Dans leur course, un aigle s’apprêtait à les prendre pour s’envoler avec eux quand Samba eut une drôle d’idée :

— Attends, commanda-t-il à l’aigle, j’ai oublié ma pipe chez le lion. Et je vais aller la prendre.

Il trouva le lion, las de pleurer, endormi sur les tas de viande de ses petits. Il chauffa alors sa pipe jusqu’à l’extrême et le mit sur le derrière du lion. L’animal sauta et le poursuivit. Samba courut longtemps. L’aigle le saisit entre ses serres et s’envola avec lui. Samba Saytane dit au bout d’un moment :

— Ce que je vois là, dans le derrière de l’aigle et qui ressemble au bonnet de mon père, je vais l’enlever.

— Luxeet, fit-il

Il fit tomber l’aigle et ils moururent tous de cette chute. Alors, vint une tortue qui avait deux bâtons : un bâton de vie et un bâton de mort. Elle frappa de son bâton de vie Amary qui se leva alors et lui dit :

— Passe-le moi, je vais en frapper Samba. Sinon, une fois qu’il reviendra à la vie, il n’hésitera pas à te tuer.

La tortue s’entêta et dit que c’était à elle de le frapper.

— Baac ! fit-elle.

Samba Saytané sauta et, à la vue de la tortue, s’écria :

— Une tortue ! Quelle chance ! Je vais la faire griller !

— Attends-moi, lui ordonna-t-il, je vais chercher du bois mort. Garde-moi cette tortue dit-t-il à Amary.

Quand il disparut de la vue d’Amary, ce dernier libéra la tortue et lui dit d’éviter de passer par l’endroit dans lequel Samba ramassait du bois mort. La tortue, par malchance, rencontra Samba Seytané.

— Ah ! Quelle joie ! Deux tortues ! Une pour moi, une pour Amary !

— Doucement, lui dit Amary, c’est la même tortue.

— Si elle s’était échappée, insulta-t-il, j’aurais frappé ta mère.

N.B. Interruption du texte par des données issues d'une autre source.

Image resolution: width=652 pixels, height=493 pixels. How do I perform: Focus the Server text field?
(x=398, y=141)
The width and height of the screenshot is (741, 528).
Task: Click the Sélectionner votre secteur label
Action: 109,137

Il prit la tortue, la grilla et la mangea et reprirent leur route. Ils rencontrèrent une vieille femme qui était en train de laver son linge. Samba Seytané lui posa une question :

— Vieille femme ! Entre ces deux voies, laquelle est celle du succès ?

— Celle-ci, dit la femme, est la voie de la mort, de la tuerie et du combat : son aboutissement, c’est le trône. Celle-là, continua-t-elle, c’est le chemin des plaisirs, des loisirs. Tu fais ce que tu veux. Tu te couches là où tu veux mais celui qui l’emprunte deviendra aveugle au bout de son itinéraire.

Je vais commencer par toi, dit Samba. Il égorgea la vieille dame. Amary choisit son chemin. Il s’adonna aux plaisirs et devint aveugle à l’arrivée. Samba Seytané choisit la difficulté et le combat. Il se battit dignement. Et quand il arriva au bout de son chemin, il fut proclamé roi.

Amary, l’aveugle, se mit à mendier et son chemin le mena chez Samba Seytané. Il le trouva assis dans sa cour royale.

— Amary, dit Samba Seytané, tu es venu me demander l’aumône ?

— Moi, dis Amary, je n’en sais rien. Où suis-je ?

— C’est moi Samba Seytané, dit-il. Es-tu là pour me demander l’aumône ?

— Oui, répondit-il.

Il acheta des aiguilles qu’il éparpilla dans la chambre où il reçut Amary. Il chercha des branches de tamarinier pour le bastonner. Il invita Amary à entrer. Quand ce dernier se retrouva dans la chambre, Samba Seytané se mit à le battre.

— Aveugle, lui dit-il, dis que tu vois maintenant.

— Je vois maintenant ! dit Amary.

C’est là que le conte marcha vers le paradis.